_Problem requirements_:
Nothing but an exact copy of the listing should be given.

_Records_:
════════════════════

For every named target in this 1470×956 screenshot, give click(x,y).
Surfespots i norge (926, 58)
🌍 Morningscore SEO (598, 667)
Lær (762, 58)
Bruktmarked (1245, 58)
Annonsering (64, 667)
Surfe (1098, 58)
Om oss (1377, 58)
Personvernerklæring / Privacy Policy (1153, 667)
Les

════════════════════

_Solution for this exercise_:
For every named target in this 1470×956 screenshot, give click(x,y).
Surfespots i norge (926, 58)
🌍 Morningscore SEO (598, 667)
Lær (762, 58)
Bruktmarked (1245, 58)
Annonsering (64, 667)
Surfe (1098, 58)
Om oss (1377, 58)
Personvernerklæring / Privacy Policy (1153, 667)
Les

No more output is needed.